Put sugar, salt, and butter in a large bowl. Scald milk (small bubbles around the edges of the milk just before it goes to a full boil), then add to bowl, stirring gently to dissolve and melt other ingredients. Cool until lukewarm. Sprinkle yeast over mixture, stir and add flour. Once the dough comes together (no kneading necessary, but okay if necessary to incorporate all of the flour), cover tightly, and allow to rise until doubled in bulk.

for filling:

While dough is rising, heat large skillet over medium heat. Add oil and sauté onions and carrots for ten minutes or until onions are translucent (as a habit, we always sprinkle cooking onions with a small amount of salt and a small amount of sugar—helping both the flavor and in breaking down the veg). Then add a cup of water and continue cooking to soften the carrots. When the carrots are very nearly to the consistency you would like (pretty soft), add broccoli and extra water if need be. Once the water has all cooked off, remove veg to another dish.

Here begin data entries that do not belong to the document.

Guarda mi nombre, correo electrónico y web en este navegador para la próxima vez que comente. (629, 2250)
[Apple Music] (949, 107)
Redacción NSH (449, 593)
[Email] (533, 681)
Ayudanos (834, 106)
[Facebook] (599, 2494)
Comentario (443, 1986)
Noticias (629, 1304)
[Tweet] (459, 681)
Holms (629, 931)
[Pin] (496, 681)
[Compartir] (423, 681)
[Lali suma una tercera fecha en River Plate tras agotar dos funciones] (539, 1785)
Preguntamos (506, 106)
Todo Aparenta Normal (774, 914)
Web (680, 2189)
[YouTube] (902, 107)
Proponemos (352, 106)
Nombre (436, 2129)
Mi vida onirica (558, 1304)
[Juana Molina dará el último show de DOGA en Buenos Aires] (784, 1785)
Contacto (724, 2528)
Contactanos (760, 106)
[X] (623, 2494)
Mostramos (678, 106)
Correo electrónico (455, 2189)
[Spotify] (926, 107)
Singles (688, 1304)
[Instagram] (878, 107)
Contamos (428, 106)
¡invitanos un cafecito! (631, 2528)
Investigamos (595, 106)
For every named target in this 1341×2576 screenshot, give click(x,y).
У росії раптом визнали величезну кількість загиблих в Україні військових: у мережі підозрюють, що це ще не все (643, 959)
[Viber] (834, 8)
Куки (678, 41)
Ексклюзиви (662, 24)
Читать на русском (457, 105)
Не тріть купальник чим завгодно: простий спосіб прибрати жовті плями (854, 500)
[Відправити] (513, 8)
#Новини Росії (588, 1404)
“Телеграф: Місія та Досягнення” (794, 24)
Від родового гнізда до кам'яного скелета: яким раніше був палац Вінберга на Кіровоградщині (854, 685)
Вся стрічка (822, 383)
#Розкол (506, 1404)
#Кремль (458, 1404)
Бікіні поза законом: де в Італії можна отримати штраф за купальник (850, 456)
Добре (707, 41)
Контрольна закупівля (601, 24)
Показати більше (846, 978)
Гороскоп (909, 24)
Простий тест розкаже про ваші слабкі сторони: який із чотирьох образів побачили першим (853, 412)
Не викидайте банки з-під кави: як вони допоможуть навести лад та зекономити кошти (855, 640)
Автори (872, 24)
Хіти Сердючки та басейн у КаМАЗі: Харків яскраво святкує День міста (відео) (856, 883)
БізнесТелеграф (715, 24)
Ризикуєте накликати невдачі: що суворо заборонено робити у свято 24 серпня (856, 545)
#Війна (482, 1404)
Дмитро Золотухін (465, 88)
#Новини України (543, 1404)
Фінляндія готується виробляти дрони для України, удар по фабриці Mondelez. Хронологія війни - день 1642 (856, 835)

In the same pan you used for the veg, toss in the ground pork. Season with all of the spices/honey and keep moving in the pan until fully cooked. Taste and see if there’s one of the spices or more you want to add more of. (Note: Meat eats up spices. In a situation like this, we would rather slightly over-season the meat than under season it even a little bit. This seasoning is going to get cut by the veggies and will also compete against the mild cheeses and the slightly sweet dough wrapping it.)

Mix vegetables into the finished pork. Allow to cool slightly.

Roll out dough into a giant square about ¼+ inches thick. Mound the filling down the center of the bread evenly, sprinkle evenly with both kinds of cheese, leaving about 3 inches along the sides and 1.5 inches along the top. Then fold it up. We fold the ends in first and then the sides over and pinch all of those edges together. The side flaps need to overlap and be pinched together very well. As the dough rises in the oven, it will pull away from the seams.

Brush whole sealed loaf with egg wash and cook in the oven for 15-20 minutes.

Once out of the oven, you can cut it almost immediately. Enjoy.